Copy the items from the line with "Where should I" to the line with "pos(12,356)", keeping every line the same. Leave the pictures out of your copy.

begin ENTRIES SUPPLIED

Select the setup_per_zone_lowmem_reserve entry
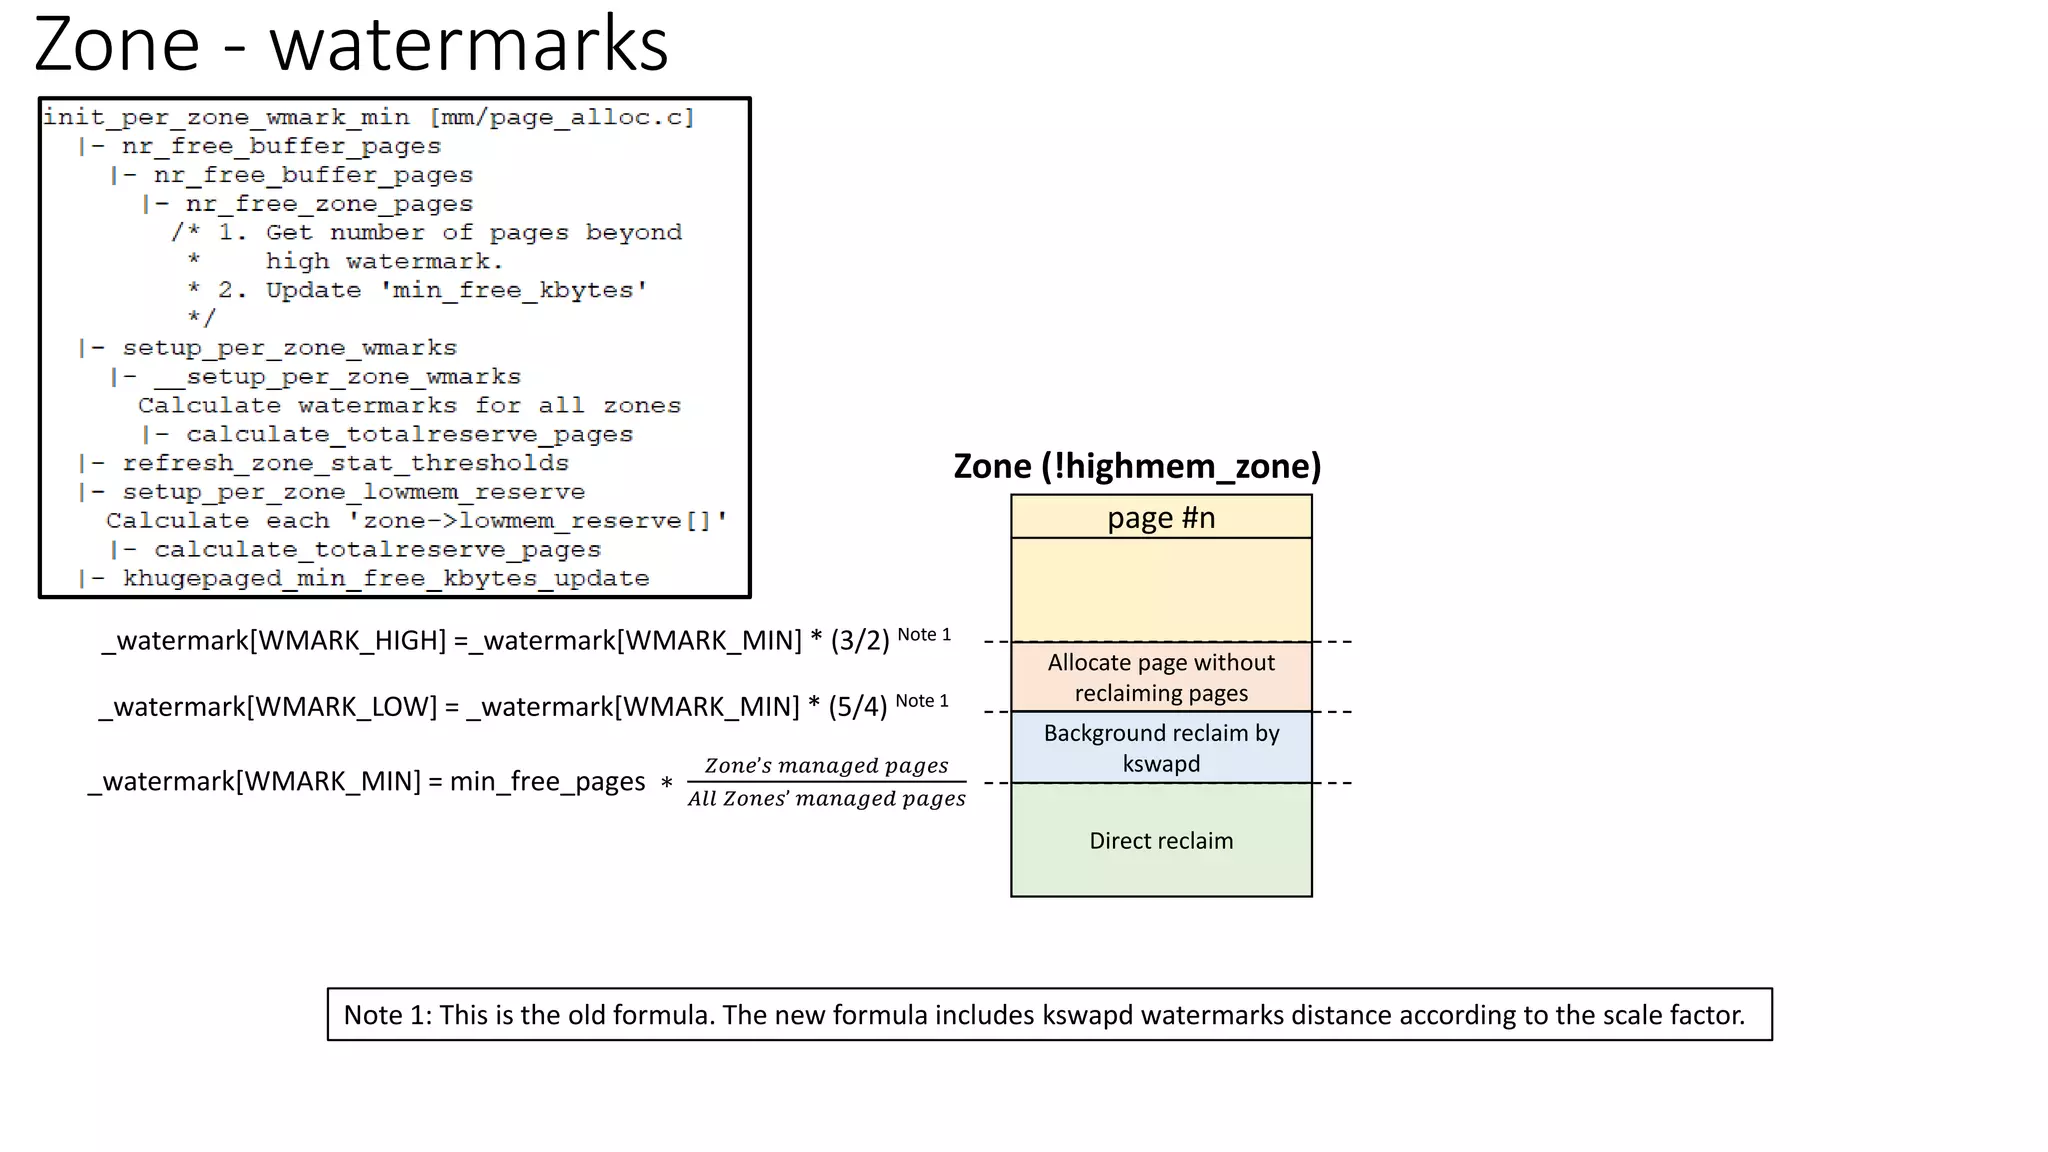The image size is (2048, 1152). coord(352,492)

end ENTRIES SUPPLIED
begin ENTRIES SUPPLIED

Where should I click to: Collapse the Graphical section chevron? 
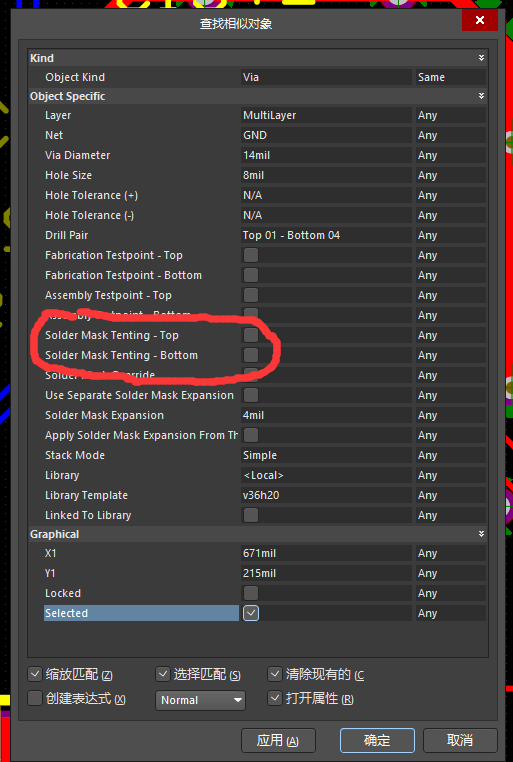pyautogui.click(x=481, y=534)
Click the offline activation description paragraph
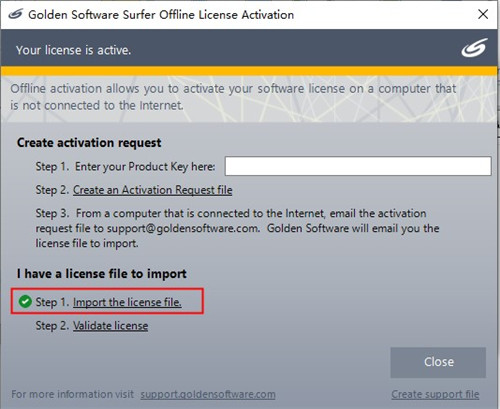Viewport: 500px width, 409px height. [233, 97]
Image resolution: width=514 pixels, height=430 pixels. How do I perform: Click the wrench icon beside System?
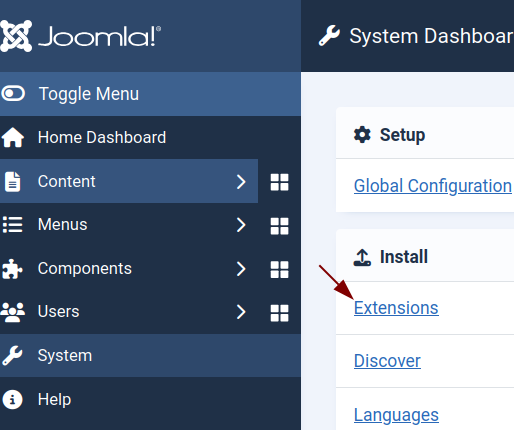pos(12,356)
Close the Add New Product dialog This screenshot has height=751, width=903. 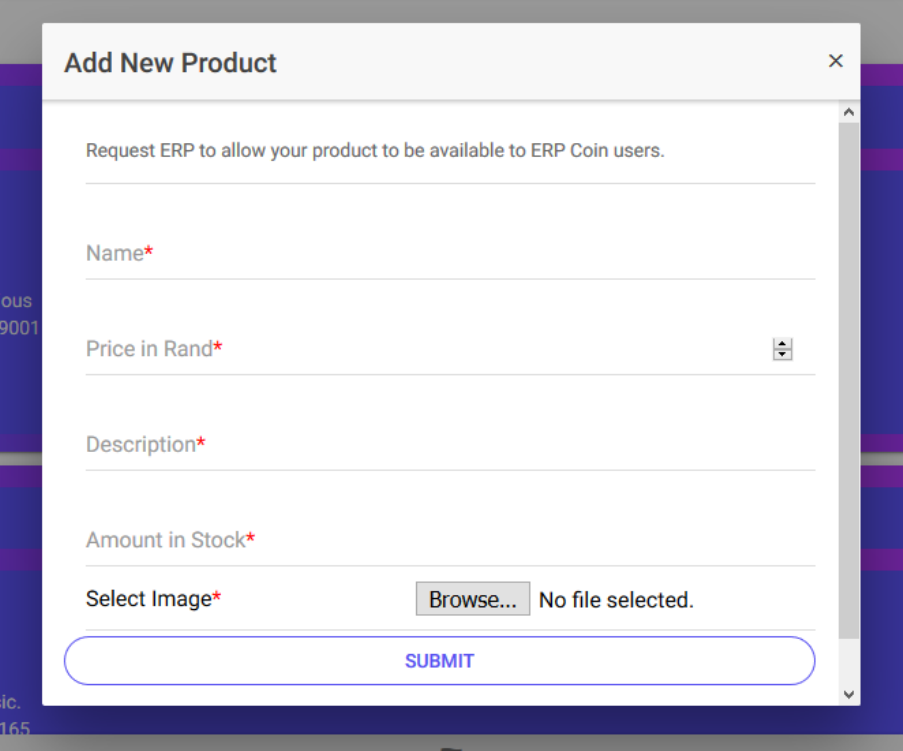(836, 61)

end ENTRIES SUPPLIED

EXERCISE RESULT:
Where should I click to: Collapse the Graphical section chevron? 
pyautogui.click(x=481, y=534)
Click the offline activation description paragraph
Viewport: 500px width, 409px height. [233, 97]
Image resolution: width=514 pixels, height=430 pixels. How do I perform: Click the wrench icon beside System?
pos(12,356)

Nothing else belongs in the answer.